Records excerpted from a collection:
....................

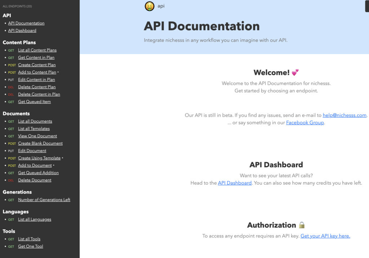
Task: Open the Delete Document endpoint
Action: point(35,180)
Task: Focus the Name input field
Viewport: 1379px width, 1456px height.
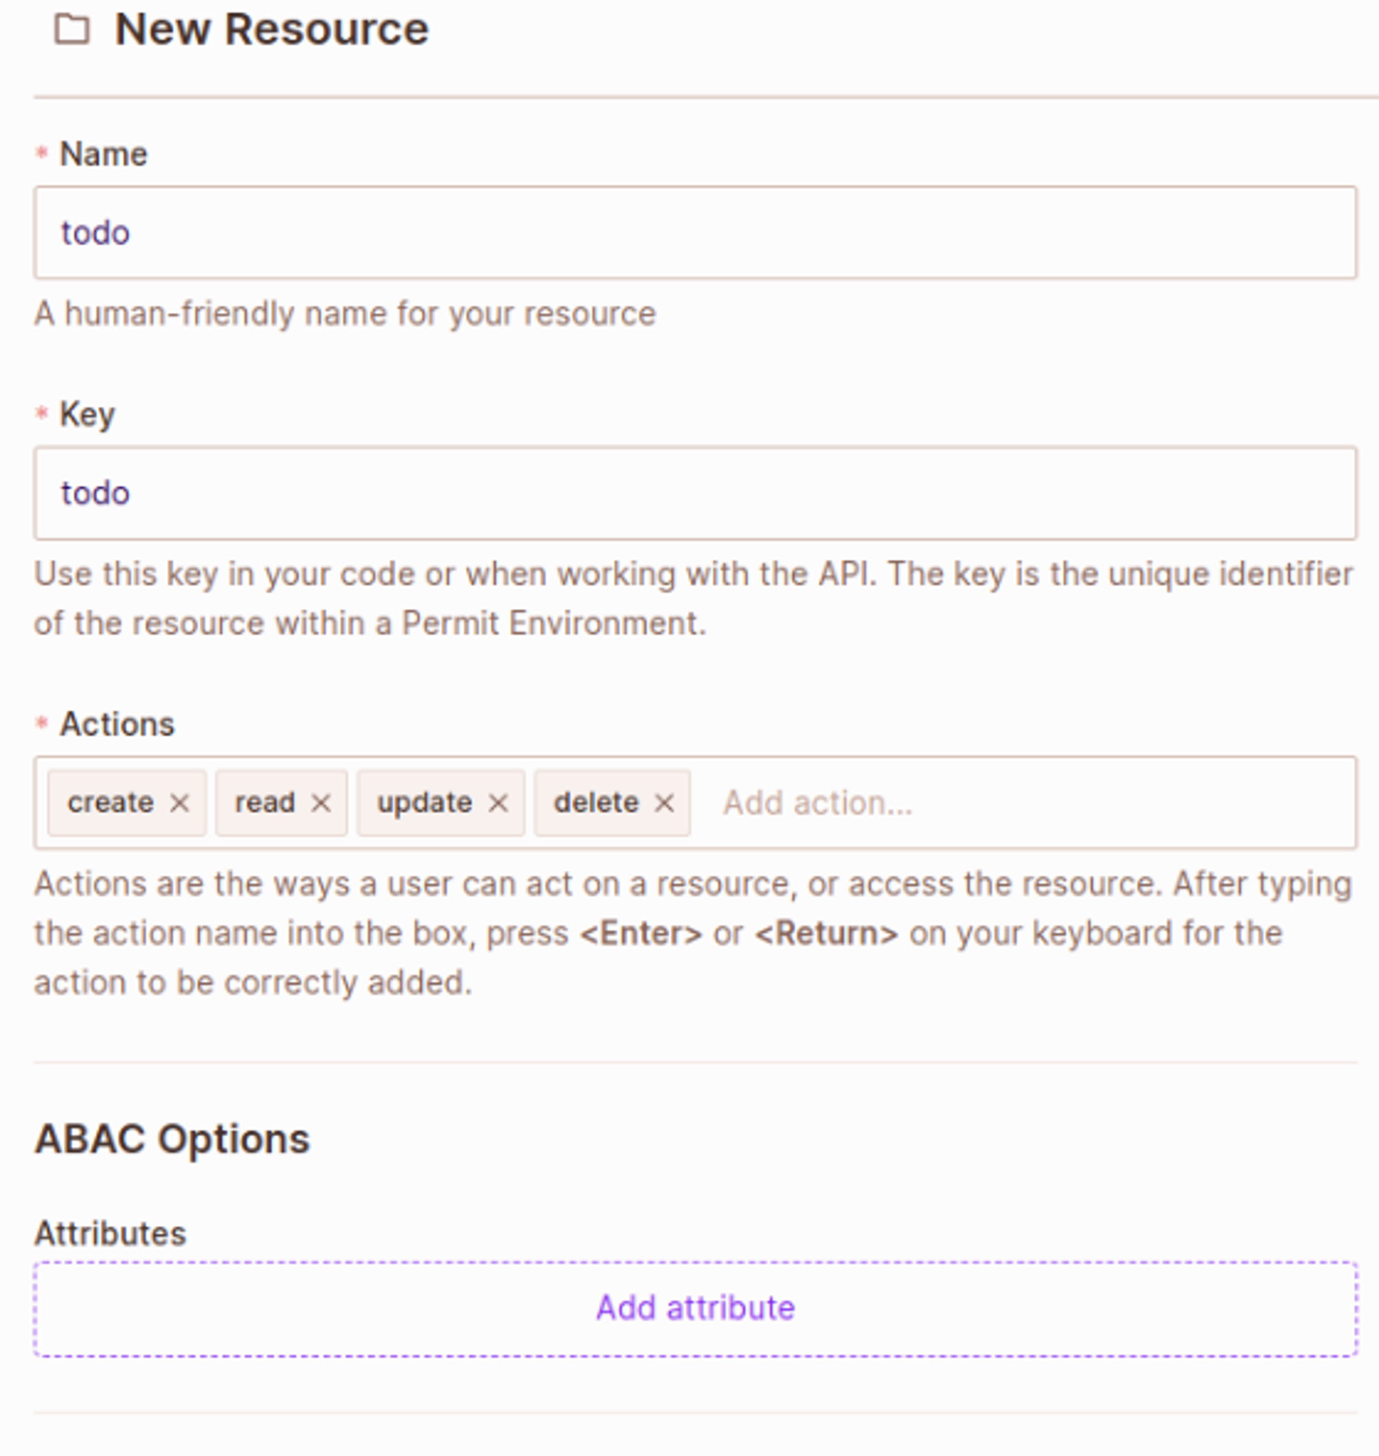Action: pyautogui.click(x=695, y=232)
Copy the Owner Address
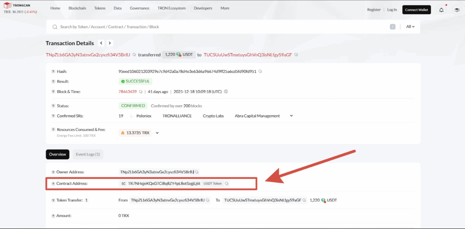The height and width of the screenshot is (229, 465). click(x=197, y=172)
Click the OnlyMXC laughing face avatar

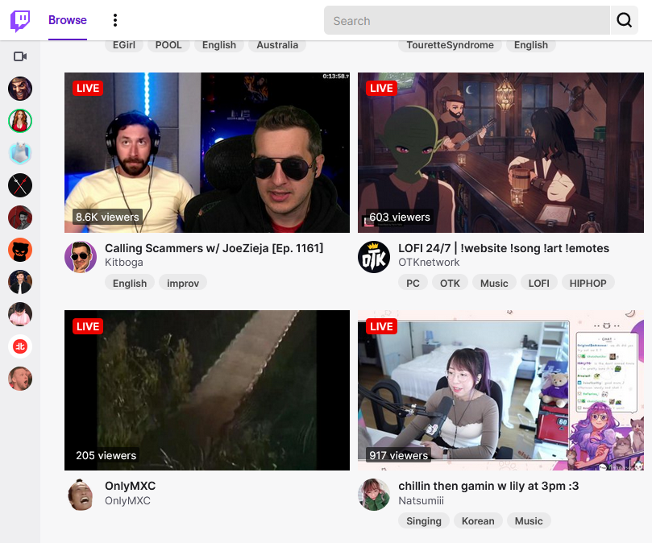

....................

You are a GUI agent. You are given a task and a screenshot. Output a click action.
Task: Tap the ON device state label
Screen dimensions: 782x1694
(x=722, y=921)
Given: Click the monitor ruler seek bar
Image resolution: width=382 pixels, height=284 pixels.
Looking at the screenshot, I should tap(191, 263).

....................

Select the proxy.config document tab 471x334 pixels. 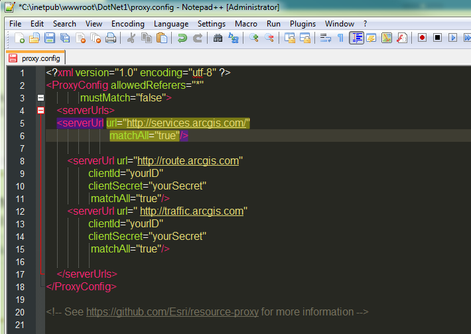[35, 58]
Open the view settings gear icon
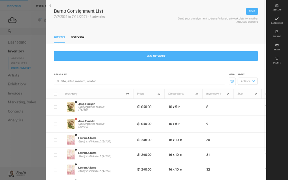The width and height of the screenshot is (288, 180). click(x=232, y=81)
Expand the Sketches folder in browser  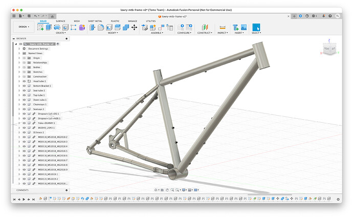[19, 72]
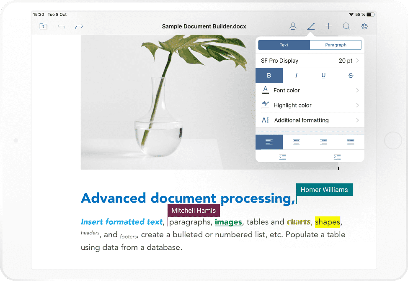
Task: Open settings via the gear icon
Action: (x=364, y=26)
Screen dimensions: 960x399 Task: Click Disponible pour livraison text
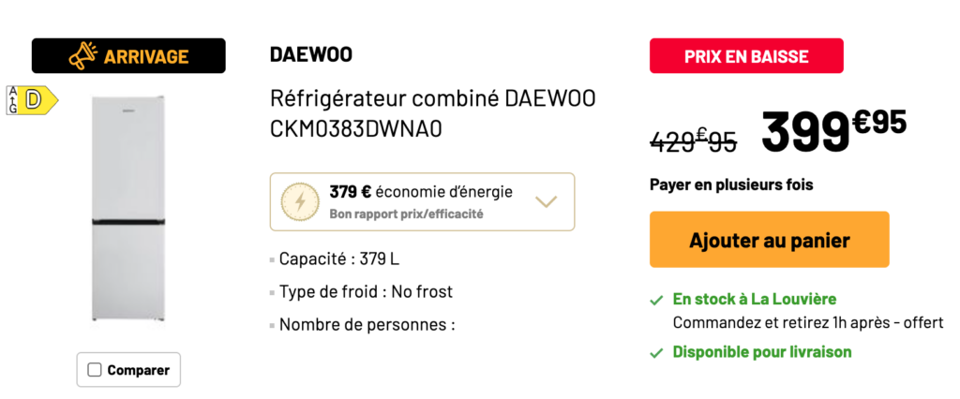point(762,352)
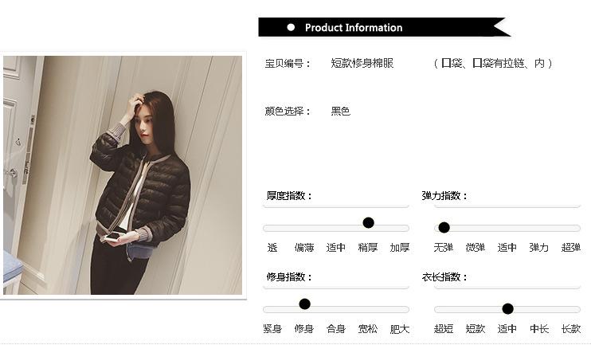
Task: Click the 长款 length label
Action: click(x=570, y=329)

....................

* _WORK REQUEST_
Above are the records; copy from them only the lines starting at the one containing "Task: Focus the Name input field" and ending at the one containing "Click the OnlyMXC laughing face avatar", exactly and without pictures.

* _RESPONSE BELOW_
Task: Focus the Name input field
Viewport: 1379px width, 1456px height.
Action: pyautogui.click(x=695, y=232)
Copy the Owner Address
The height and width of the screenshot is (229, 465). click(x=197, y=172)
Click the OnlyMXC laughing face avatar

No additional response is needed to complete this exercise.